‘Só senti queimar’: mulheres baleadas relatam terror em tiroteio na Ilha

Cabelereira atingida no quadril e jovem ferida enquanto trabalhava descrevem minutos de pânico, corrida para sobreviver e impacto emocional do ataque

“Eu só senti queimar”. É assim que a cabelereira Patrícia Godoys descreve o momento em que percebeu ter sido baleada durante um tiroteio que interrompeu seu trajeto na Ilha do Governador. Patrícia tinha acabado de atender uma amiga chamada Daiane e retornava para casa em um carro por aplicativo quando os tiros começaram.

Em seu depoimento ao g1, ela relembra a sequência de segundos que transformou uma corrida comum em desespero: “Quando eu olhei para baixo, estava sangrando. Fiquei desesperada, a Daiane também. Ela caiu, se machucou, tentando me tirar do carro. Nunca vivi isso”.

Dor, desespero e um milímetro da morte

A bala entrou pela parte da frente do quadril e saiu atrás. Mesmo com o ferimento, Patrícia conseguiu ser socorrida rapidamente e recebeu alta no mesmo dia. O susto, porém, ficou marcado. Nas redes, ela repetiu a frase que virou um mantra desde então: “Não era minha hora, graças a Deus. Deus me livrou”.

No hospital, ouviu do médico que sua sobrevivência foi por pouco. “Ele me perguntou se eu tinha religião. Eu disse que sim. E ele falou: ‘Amanhã você pode agradecer, porque você nasceu de novo.

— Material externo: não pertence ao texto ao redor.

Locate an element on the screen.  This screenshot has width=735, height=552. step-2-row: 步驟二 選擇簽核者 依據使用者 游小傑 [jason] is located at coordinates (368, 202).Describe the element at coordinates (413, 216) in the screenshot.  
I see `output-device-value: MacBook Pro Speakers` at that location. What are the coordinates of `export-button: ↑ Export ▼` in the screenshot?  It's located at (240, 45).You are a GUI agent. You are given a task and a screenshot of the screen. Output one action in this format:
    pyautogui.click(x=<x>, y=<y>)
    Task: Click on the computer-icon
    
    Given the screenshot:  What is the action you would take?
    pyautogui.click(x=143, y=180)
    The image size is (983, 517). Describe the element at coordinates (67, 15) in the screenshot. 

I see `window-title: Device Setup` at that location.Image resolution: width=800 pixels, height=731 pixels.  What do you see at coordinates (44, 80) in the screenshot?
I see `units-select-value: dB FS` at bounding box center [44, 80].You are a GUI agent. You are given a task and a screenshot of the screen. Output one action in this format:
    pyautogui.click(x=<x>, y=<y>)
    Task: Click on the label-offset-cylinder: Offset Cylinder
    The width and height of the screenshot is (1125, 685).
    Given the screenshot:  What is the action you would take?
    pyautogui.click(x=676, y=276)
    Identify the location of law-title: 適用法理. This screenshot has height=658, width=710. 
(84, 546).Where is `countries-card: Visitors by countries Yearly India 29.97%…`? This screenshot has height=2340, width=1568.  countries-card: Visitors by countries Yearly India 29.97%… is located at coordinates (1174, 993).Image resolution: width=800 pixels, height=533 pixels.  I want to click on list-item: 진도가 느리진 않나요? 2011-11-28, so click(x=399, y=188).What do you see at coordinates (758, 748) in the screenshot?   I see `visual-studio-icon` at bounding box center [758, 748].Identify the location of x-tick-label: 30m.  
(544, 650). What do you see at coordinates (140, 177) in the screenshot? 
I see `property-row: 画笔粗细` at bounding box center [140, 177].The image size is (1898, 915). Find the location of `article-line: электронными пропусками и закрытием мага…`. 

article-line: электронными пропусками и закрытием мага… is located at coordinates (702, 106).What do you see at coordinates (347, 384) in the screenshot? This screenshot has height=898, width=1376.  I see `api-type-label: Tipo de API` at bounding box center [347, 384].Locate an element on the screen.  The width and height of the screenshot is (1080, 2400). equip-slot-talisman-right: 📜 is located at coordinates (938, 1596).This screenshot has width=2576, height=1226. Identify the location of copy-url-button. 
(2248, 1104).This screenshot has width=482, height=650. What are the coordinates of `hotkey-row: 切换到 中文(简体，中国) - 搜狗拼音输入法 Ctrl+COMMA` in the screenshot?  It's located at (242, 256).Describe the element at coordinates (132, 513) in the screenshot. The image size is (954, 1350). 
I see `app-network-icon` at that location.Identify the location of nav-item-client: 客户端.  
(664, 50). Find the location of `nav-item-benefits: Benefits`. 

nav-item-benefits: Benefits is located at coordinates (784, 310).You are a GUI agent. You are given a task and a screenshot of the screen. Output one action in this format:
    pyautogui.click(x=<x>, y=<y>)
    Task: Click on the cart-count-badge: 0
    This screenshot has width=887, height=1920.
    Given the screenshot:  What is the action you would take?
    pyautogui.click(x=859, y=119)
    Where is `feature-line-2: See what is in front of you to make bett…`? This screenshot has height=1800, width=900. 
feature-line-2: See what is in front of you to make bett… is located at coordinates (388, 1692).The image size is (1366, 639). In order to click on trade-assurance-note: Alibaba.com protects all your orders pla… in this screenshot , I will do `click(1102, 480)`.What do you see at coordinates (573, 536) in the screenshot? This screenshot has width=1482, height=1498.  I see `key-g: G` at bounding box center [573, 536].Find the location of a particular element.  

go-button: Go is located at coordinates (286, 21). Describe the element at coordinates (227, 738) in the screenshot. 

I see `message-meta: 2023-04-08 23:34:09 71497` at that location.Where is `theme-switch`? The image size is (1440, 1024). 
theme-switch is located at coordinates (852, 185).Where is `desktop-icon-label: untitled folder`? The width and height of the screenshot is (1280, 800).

Se pegasse milímetros para o lado, você estava morta’”. A orientação dos profissionais de saúde incluiu repouso, acompanhamento e três dias de afastamento.

A rotina interrompida de Marina, de 23 anos

A segunda vítima, Marina dos Santos Oliveira, 23 anos, trabalhava em um food-truck próximo ao local quando foi atingida. Ela foi levada em estado grave para o Hospital Evandro Freire e passou por cirurgia. A unidade informou que o quadro é estável, mas ainda inspira cuidados.

Testemunhas que estavam na região afirmaram que Marina não teve sequer tempo de buscar abrigo. O barulho dos disparos tomou conta da rua e o trabalho se transformou em fuga — uma fuga interrompida por um tiro.

Trauma que permanece

Enquanto a investigação tenta esclarecer o que deu início ao tiroteio, as duas mulheres agora lidam com o impacto do que viveram. Patrícia tenta organizar emoções, dores e lembranças. “Meu Deus. Eu nasci de novo”, repete.